WRITTEN REQUEST>
Return the Tarzan review below word for word, in full.

SOURCE TEXT>

::::

I know it is crap. After reading this you can watch George of the Jungle and think it was not a spoof but a spirited retelling of the original. And I love that movie too.

It's probably a carry over from childhood. As I noted in the nomination thread, when others were reading wholesome tales like Anne of Green Gables, I was reading Tarzan of the Apes and the myriad stories that followed. I was climbing trees and swinging from branches - the orchard at home suddenly the darkest jungles of Africa. (But now even a small step ladder makes me nervous. ) And I'm guessing it might be these stories that first led me into science fiction and fantasy via Burroughs' John Carter (Barsoom) stories.

Acknowledging and reading this as pure fantasy helps, I think. It's not quite our world, just very similar. In Tarzan's world there are Apes that fall somewhere between gorillas and humans - something like large chimpanzees, perhaps. In Tarzan's world the lions don't act much like our lions, and it's hard to walk a hundred yards through the jungle without running into one (but always just one, never a pride that would work together to make a brief snack out of a naked ape ).

And while reading I can accept all that. I can forgive the incredible coincidence that Tarzan's cousin, William Clayton (along with Jane Porter etc.), should be stranded on the same beach as Tarzan's parents. I can even forgive most of the sexist, racist and classist portrayals*. No, there are just two things that stood out in this as a step too far for my tastes:

The strandings are almost identical, even down to the large kind-hearted villain that convinces the others to set the people on the beach with supplies rather than simply throwing them overboard. (And this delicate sensibility appears after slaughtering the rest of the officers on board.) I found it easier to accept it was the same beach than that these circumstances should repeat.

::::

Item position listing
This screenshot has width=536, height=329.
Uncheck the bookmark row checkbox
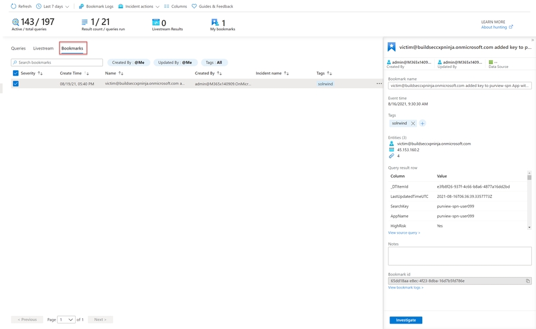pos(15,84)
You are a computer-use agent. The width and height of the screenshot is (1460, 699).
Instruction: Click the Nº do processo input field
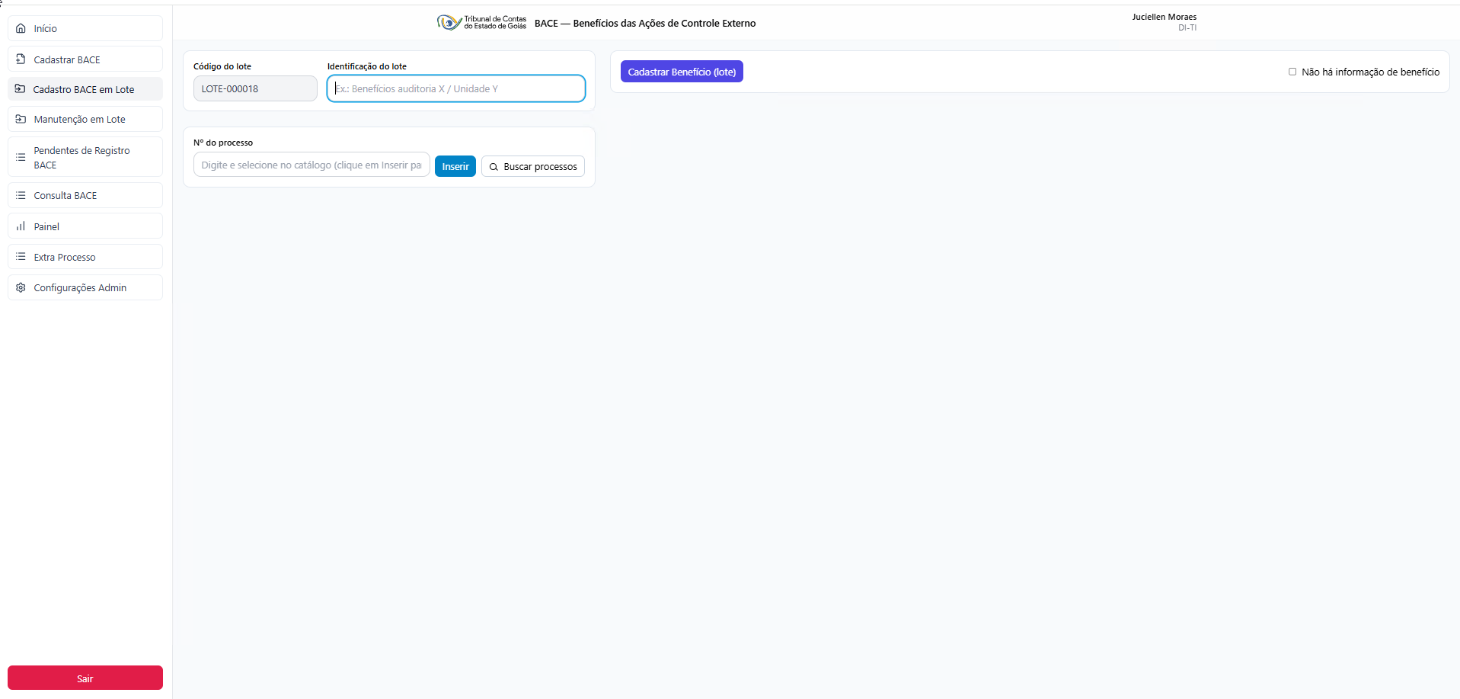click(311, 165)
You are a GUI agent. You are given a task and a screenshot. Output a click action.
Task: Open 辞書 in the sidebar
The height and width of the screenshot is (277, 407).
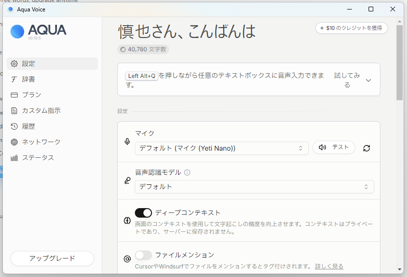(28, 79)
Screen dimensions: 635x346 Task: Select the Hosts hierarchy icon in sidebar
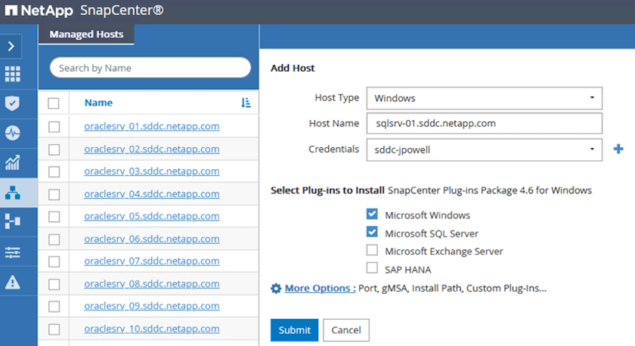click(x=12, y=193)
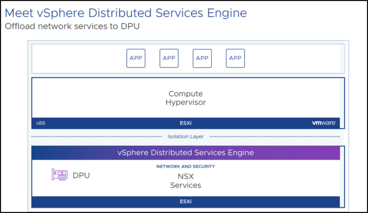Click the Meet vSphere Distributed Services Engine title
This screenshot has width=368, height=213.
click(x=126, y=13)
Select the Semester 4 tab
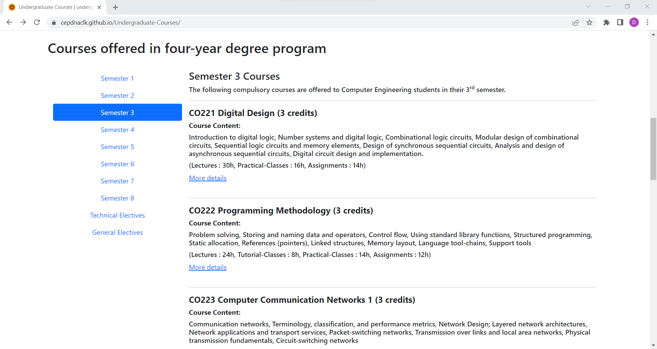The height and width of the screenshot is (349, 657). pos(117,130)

::::

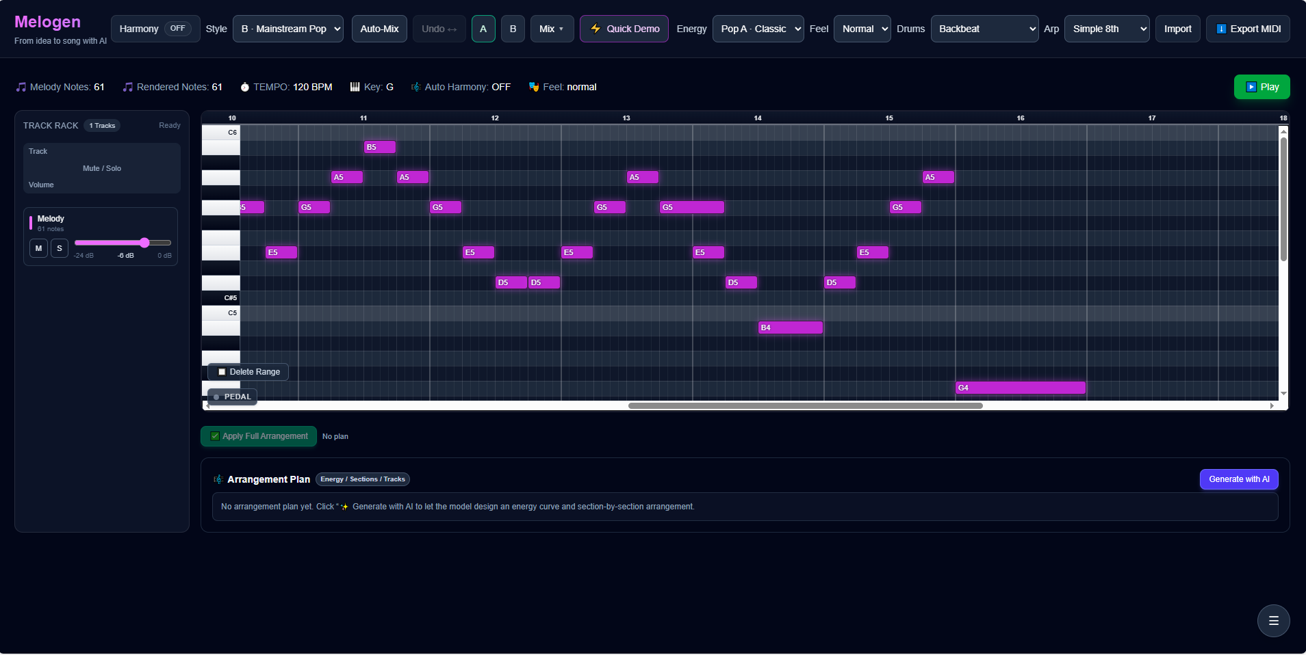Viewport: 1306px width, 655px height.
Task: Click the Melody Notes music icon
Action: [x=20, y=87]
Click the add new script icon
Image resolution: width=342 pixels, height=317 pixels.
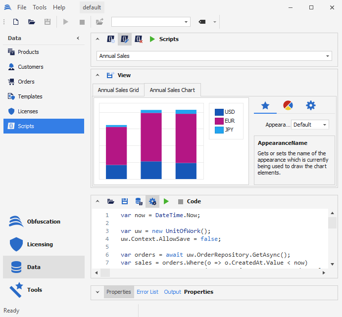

::::

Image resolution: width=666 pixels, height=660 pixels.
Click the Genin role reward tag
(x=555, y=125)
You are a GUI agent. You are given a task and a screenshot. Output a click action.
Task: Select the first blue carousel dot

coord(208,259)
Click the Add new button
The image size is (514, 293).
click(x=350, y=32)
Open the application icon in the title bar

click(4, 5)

::::

RESPONSE TO THIS EXERCISE>
I know it is crap. After reading this you can watch George of the Jungle and think it was not a spoof but a spirited retelling of the original. And I love that movie too.

It's probably a carry over from childhood. As I noted in the nomination thread, when others were reading wholesome tales like Anne of Green Gables, I was reading Tarzan of the Apes and the myriad stories that followed. I was climbing trees and swinging from branches - the orchard at home suddenly the darkest jungles of Africa. (But now even a small step ladder makes me nervous. ) And I'm guessing it might be these stories that first led me into science fiction and fantasy via Burroughs' John Carter (Barsoom) stories.

Acknowledging and reading this as pure fantasy helps, I think. It's not quite our world, just very similar. In Tarzan's world there are Apes that fall somewhere between gorillas and humans - something like large chimpanzees, perhaps. In Tarzan's world the lions don't act much like our lions, and it's hard to walk a hundred yards through the jungle without running into one (but always just one, never a pride that would work together to make a brief snack out of a naked ape ).

And while reading I can accept all that. I can forgive the incredible coincidence that Tarzan's cousin, William Clayton (along with Jane Porter etc.), should be stranded on the same beach as Tarzan's parents. I can even forgive most of the sexist, racist and classist portrayals*. No, there are just two things that stood out in this as a step too far for my tastes:

The strandings are almost identical, even down to the large kind-hearted villain that convinces the others to set the people on the beach with supplies rather than simply throwing them overboard. (And this delicate sensibility appears after slaughtering the rest of the officers on board.) I found it easier to accept it was the same beach than that these circumstances should repeat.